At my company, Aspen Marketing Services, we do a lot of work around direct marketing (direct mail, events, email, etc.). I’ve had a great opportunity to learn more about marketing in the offline world and have also been able to contribute to projects that have and online component.
Since it’s the end of the year, I thought I’d do a wrap up on some of my experiences and share my thoughts on how the gap between online and offline marketing can be closed (or at least tightened) with analytics.
Anytime you interact with someone offline and then try to drive them online, you need to know where (what campaign, event, referring source, etc.) they came from. A lot of marketers watch for a spike in site traffic and say, “Ahh…it’s because of the campaign.” Well maybe, but how do they go on to tell how conversion rates for the campaign were affected, what behavior is exhibited by people who come in through the campaign vs. another source, etc.? Not very well, I think.
Tie offline interactions to online actions.
In direct mail, we often use PURLs (personalized URLs), campaign codes, etc. to link a visit to a piece of offline marketing. Sometimes a vanity URL can be used, though there’s no guarantee the visitor will bother to type in anything after your domain name (www.example.com/campaign). Instead, I prefer to use completely new vanity URLs (www.mycampaign.com) or subdomains (campaign.example.com) since entering the code is unavoidable. I also like to use unique toll-free numbers for the calls related to the campaign, but that’s the topic of another post.

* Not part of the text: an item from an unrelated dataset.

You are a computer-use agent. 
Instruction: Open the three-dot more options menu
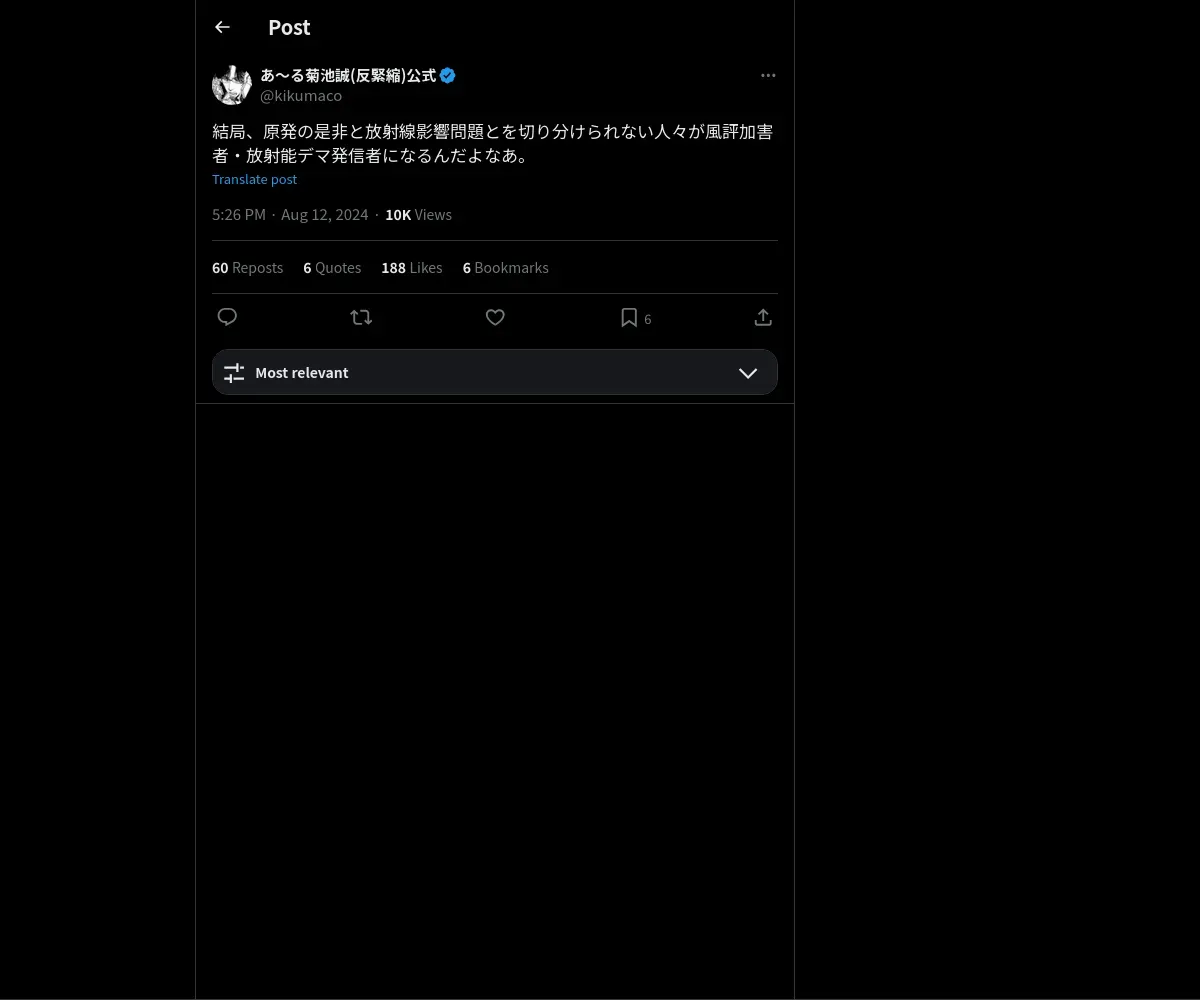[768, 75]
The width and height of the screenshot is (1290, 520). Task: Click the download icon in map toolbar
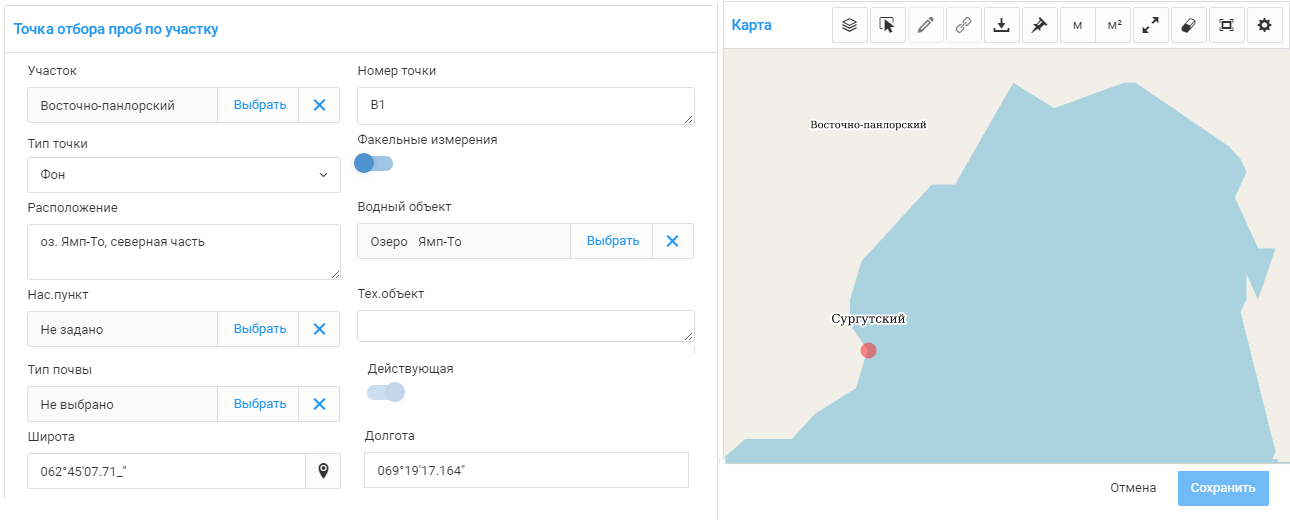pyautogui.click(x=1001, y=26)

By knowing exactly where the traffic is coming from, you can set up segments to account for site and campaign level measurement as well as behavioral interaction analayis.
Capture conversion separately.
You can always roll-up conversion numbers but having them broken out separately for each campaign provides you with a number of benefits. Here’s a brief list of some important ones:
Cost per Conversion for the campaign
Campaign costs / # conversions
This tells you how much your campaign cost in terms of each conversion you got from it. So if you know that Campaign A cost you $25,000 and you got 100 conversions, you’d have a cost of $250 per conversion. This may also be expressed as CPS (cost per sale) or CPL (cost per lead). Knowing this information lets you compare campaigns on a cost/benefit basis and also have historical, easy-to-compare values when you’re thinking about your next campaign.
Value of Campaign Customers
Let’s say you launch a campaign that offers one month of free service before the customer has to pay anything. You may notice a strong adoption rate during the campaign, but what about when people churn (cancel their service with you)? You need to be able to tie the customer acquisition source back to the campaign to better understand future behavior. Leveraging the acquisition source data provides the opportunity to measure the value of the campaign customers separately from customers having come in from other sources. It also provides an additional piece of information for any predictive modeling that might be done to do things like determine channel preference or likelihood to accept an offer.
Determine Behavioral Patterns
Behavioral observation of the segment of customers responding to a campaign may provide future insights into how best to interact with those customers. If you don’t have these customers broken out seperately (I would argue that you should be looking at both response and conversion here), it will be very difficult to tell what makes these people tick.
Provide a cohesive marketing experience.
I hate it when I click a link or go to a site and enter a code and all I get is a product page or (worse) the homepage. The link should take them to an extension of the offline experience. To take that a step further, if you’re doing any sort of multivariate or segment-based testing in your offline creatives, you should have online matching creatives. We stress this with clients and have proven that a cohesive experience lowers bounce rates, increases conversion rates, and results in more interactions per visit — each an opportunity to learn more about the visitor.
Value more than the just the responses and conversions.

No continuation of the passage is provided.